While Westerners and locals are sometimes caught, women have not been kidnapped before in such numbers. Mass kidnappings have been carried out in Nigeria by the breakaway Boko Haram insurgency there.

Armed men caught the women as they were gathering wild fruits outside the village of Liki, about 15 km (10 miles) from the town of Aribinda, and then at another place in the same district.

“The search began with the aim of finding all these innocent victims safely,” the government said in a statement.

Burkina Faso is one of several countries in West Africa battling a violent insurgency with links to al Qaeda and the Islamic State that have seized large swaths of territory over the past decade.

Thousands of people have been killed and more than 2.7 million displaced across the Sahel, where insecurity has affected agriculture and contributed to rising hunger levels, according to the United Nations.

Relatives told Reuters that the missing women had started digging the surrounding bush for food because there was not enough left to feed their families in the village.

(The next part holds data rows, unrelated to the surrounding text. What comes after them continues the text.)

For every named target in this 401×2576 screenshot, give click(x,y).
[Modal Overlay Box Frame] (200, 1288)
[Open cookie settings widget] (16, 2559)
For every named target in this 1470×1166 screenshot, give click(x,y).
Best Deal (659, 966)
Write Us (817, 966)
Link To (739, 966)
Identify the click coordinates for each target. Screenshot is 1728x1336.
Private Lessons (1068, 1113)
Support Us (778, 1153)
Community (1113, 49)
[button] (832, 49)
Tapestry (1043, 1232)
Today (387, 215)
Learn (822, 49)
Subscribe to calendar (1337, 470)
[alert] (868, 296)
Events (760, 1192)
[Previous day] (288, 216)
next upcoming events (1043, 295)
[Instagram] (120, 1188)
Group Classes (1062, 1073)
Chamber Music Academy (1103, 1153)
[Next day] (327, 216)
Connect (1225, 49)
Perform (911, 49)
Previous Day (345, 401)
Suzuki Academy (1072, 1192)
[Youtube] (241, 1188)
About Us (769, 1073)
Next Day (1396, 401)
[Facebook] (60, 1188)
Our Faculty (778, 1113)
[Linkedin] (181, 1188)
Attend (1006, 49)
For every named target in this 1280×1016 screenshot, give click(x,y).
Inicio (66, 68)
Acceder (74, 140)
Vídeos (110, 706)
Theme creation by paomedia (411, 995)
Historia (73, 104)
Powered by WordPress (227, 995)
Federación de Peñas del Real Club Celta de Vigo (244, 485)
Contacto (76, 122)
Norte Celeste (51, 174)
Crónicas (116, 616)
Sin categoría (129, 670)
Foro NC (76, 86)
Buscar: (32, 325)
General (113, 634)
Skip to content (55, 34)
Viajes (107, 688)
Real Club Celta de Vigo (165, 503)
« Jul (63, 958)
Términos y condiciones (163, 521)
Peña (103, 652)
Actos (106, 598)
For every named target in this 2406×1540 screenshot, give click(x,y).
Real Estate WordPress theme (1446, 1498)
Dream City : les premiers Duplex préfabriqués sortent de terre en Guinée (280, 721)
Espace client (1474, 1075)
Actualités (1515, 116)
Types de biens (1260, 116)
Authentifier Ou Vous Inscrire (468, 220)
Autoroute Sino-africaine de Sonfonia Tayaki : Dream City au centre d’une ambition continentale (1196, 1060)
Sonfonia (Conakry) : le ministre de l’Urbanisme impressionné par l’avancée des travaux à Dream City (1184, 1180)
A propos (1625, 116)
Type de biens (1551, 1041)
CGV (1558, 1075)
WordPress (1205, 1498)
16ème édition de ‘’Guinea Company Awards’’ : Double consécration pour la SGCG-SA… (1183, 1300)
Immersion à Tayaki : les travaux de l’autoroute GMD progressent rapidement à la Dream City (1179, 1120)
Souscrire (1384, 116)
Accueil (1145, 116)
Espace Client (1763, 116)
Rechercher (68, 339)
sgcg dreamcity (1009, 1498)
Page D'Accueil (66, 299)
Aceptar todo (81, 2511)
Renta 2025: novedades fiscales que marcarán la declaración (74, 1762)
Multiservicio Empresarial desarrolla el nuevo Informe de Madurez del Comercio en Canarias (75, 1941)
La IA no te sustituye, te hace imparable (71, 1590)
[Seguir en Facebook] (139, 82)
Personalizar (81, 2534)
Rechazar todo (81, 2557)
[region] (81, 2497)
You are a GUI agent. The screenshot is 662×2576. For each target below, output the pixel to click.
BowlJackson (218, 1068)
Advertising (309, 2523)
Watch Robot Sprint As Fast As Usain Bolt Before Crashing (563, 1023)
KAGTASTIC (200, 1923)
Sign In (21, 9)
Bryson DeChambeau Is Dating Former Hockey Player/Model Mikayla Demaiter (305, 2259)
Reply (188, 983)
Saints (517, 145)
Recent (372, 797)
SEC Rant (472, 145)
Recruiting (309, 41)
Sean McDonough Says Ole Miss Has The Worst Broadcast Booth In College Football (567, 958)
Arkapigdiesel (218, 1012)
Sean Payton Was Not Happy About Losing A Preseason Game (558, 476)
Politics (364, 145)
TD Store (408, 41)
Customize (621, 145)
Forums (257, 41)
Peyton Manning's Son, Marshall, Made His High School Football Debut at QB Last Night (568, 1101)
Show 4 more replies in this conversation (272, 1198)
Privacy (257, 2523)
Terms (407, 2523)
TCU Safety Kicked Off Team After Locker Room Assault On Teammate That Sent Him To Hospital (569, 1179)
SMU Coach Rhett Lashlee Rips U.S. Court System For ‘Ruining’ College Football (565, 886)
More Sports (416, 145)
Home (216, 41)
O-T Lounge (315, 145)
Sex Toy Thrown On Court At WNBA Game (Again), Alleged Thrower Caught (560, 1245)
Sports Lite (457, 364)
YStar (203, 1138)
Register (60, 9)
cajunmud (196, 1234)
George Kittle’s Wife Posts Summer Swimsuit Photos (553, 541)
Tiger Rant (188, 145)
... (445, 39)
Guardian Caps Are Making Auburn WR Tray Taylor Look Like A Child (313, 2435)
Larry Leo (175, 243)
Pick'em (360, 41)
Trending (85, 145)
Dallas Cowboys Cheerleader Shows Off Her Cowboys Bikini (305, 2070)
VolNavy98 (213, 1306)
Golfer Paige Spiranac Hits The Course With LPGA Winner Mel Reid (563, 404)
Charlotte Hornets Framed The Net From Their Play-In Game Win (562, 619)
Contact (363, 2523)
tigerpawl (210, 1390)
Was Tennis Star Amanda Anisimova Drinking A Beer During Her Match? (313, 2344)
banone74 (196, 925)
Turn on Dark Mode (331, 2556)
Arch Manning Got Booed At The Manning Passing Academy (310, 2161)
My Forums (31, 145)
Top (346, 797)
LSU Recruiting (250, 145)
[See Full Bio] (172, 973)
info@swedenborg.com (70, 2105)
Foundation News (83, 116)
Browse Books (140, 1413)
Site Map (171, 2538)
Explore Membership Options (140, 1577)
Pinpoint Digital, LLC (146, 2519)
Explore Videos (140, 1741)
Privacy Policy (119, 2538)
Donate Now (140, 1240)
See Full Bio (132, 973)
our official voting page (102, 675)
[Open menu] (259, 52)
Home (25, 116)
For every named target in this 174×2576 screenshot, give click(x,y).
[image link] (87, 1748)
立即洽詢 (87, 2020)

They were looking for fruits, leaves and seeds that are ground into powder for children.

In recent months the rebels have blockaded parts of the arid north, causing acute food shortages, and it has become increasingly dangerous to deliver supplies to trapped citizens.

Dozens of soldiers were killed in September when militants attacked a convoy of 150 vehicles taking supplies to the northern town of Djibo, the capital of Soum.

“Women can walk up to 4 km (into the bush) to look for food,” said one villager in Aribinda, who did not wish to be named due to security concerns.

The villager added that the men were too afraid to venture far from their homes for fear of being shot by the jihadists. “That’s why the women were kidnapped,” said the villager.

Frustrations over the authorities’ failure to restore security and protect civilians were contributing to two military coups in Burkina Faso last year.